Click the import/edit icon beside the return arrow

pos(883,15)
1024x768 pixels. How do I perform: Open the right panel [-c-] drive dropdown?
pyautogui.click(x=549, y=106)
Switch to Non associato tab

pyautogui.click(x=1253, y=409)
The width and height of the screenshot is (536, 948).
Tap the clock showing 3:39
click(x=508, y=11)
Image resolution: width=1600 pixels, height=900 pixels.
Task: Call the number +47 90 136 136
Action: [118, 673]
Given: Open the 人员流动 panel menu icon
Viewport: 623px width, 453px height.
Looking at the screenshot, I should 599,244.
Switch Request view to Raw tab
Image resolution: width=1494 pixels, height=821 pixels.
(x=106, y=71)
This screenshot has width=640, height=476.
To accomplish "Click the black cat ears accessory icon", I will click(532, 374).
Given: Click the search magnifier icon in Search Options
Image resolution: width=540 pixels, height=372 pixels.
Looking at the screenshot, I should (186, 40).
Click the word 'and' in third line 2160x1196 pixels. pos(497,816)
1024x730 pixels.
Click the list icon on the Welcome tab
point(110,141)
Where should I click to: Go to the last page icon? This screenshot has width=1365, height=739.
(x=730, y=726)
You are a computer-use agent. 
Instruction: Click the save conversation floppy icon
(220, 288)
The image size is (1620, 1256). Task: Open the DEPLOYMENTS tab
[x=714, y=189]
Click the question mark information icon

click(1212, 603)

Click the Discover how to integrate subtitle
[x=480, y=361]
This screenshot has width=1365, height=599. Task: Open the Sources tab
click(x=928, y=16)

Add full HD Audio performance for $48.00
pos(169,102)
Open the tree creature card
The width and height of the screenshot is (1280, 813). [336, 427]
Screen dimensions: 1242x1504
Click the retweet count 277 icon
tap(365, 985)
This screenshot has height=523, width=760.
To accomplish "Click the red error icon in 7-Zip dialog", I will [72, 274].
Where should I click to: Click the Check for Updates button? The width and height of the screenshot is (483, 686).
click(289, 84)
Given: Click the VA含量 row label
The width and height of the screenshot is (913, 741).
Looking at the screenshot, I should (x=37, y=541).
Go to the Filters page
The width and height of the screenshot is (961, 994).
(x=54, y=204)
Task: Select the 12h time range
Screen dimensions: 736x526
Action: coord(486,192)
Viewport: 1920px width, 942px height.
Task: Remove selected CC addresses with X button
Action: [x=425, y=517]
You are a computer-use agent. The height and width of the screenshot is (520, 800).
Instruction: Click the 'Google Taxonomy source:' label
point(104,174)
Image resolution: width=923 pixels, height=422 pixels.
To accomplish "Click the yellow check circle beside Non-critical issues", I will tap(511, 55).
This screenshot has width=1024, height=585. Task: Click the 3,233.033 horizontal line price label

> Exercise description
Every entry above, from first to last, should be repeated exactly.

> Response to the task
Click the import/edit icon beside the return arrow

pos(883,15)
1024x768 pixels. How do I perform: Open the right panel [-c-] drive dropdown?
pyautogui.click(x=549, y=106)
Switch to Non associato tab

pyautogui.click(x=1253, y=409)
The width and height of the screenshot is (536, 948).
Tap the clock showing 3:39
click(x=508, y=11)
Image resolution: width=1600 pixels, height=900 pixels.
Task: Call the number +47 90 136 136
Action: [118, 673]
Given: Open the 人员流动 panel menu icon
Viewport: 623px width, 453px height.
Looking at the screenshot, I should 599,244.
Switch Request view to Raw tab
Image resolution: width=1494 pixels, height=821 pixels.
(x=106, y=71)
This screenshot has width=640, height=476.
To accomplish "Click the black cat ears accessory icon", I will click(532, 374).
Given: Click the search magnifier icon in Search Options
Image resolution: width=540 pixels, height=372 pixels.
Looking at the screenshot, I should (186, 40).
Click the word 'and' in third line 2160x1196 pixels. pos(497,816)
1024x730 pixels.
Click the list icon on the Welcome tab
point(110,141)
Where should I click to: Go to the last page icon? This screenshot has width=1365, height=739.
(x=730, y=726)
You are a computer-use agent. 
Instruction: Click the save conversation floppy icon
(220, 288)
The image size is (1620, 1256). Task: Open the DEPLOYMENTS tab
[x=714, y=189]
Click the question mark information icon

click(1212, 603)

Click the Discover how to integrate subtitle
[x=480, y=361]
This screenshot has width=1365, height=599. Task: Open the Sources tab
click(x=928, y=16)

Add full HD Audio performance for $48.00
pos(169,102)
Open the tree creature card
The width and height of the screenshot is (1280, 813). [336, 427]
Screen dimensions: 1242x1504
Click the retweet count 277 icon
tap(365, 985)
This screenshot has height=523, width=760.
To accomplish "Click the red error icon in 7-Zip dialog", I will [72, 274].
Where should I click to: Click the Check for Updates button? The width and height of the screenshot is (483, 686).
click(289, 84)
Given: Click the VA含量 row label
The width and height of the screenshot is (913, 741).
Looking at the screenshot, I should (x=37, y=541).
Go to the Filters page
The width and height of the screenshot is (961, 994).
(x=54, y=204)
Task: Select the 12h time range
Screen dimensions: 736x526
Action: coord(486,192)
Viewport: 1920px width, 942px height.
Task: Remove selected CC addresses with X button
Action: [x=425, y=517]
You are a computer-use agent. The height and width of the screenshot is (520, 800).
Instruction: Click the 'Google Taxonomy source:' label
point(104,174)
Image resolution: width=923 pixels, height=422 pixels.
To accomplish "Click the yellow check circle beside Non-critical issues", I will tap(511, 55).
This screenshot has width=1024, height=585. Task: Click the 3,233.033 horizontal line price label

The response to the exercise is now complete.